Der Canto der Magier ließ dem Großmeister des Ordens die Nackenhaare aufstellen. Die sanften Klänge, lockend und verheißungsvoll, verkündeten sowohl Erlösung als auch Heilung und besaßen zudem eine majestätische Erhabenheit. Es beunruhigte ihn ungemein, dass die Gesänge nun erstmalig hörbar über die Bucht bis in den Hafen drangen. Mittlerweile mied die Stadtbevölkerung das Hafengebiet weiträumig. Sämtliche Händler hatten sich zu den kleineren Anlegestellen außerhalb der Stadt zurückgezogen.

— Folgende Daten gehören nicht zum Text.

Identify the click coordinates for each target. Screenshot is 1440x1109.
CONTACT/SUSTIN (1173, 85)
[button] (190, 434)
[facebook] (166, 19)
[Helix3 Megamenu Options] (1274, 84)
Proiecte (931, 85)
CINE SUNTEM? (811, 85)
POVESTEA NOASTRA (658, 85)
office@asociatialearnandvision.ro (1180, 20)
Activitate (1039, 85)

»Es ist soweit, Großmeister.«

Lajetan gab Gremerius, dem Offizier seiner Leibwache, ein Zeichen, woraufhin dieser seine Männer im Raum gleichmäßig verteilte.

Das wird kaum reichen, wenn die Situation außer Kontrolle gerät.

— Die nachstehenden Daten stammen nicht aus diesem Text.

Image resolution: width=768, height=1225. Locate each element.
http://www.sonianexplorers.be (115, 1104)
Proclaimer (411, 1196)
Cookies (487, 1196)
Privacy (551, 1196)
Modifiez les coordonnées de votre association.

Wenig führte eine Eskorte eine schlaksige Gestalt in seine Gemächer und bezog Stellung am Ausgang. Lajetan musterte den Ankömmling.

Der Mann trug eine indigofarbene Gewandung und einen purpurfarbenen Umhang, den eine perlmuttfarbene Fibel in Form einer Feder zusammenhielt. Aus dem dunkelschwarzen Gesicht des Fremden ragte eine gewaltige Hakennase, ließ ihn zudem mit den schwarzgrauen, stoppeligen Haaren, den ungewohnt weißen Koteletten und den stechenden Augen wie einen Raubvogel erscheinen.

Ihn fröstelte. Die offen zur Schau getragene Sorglosigkeit erschütterte ihn bis ins Mark. Wie mächtig konnte der Fremde sein? »Seid willkommen, Principal Xarop«, log er ungeniert.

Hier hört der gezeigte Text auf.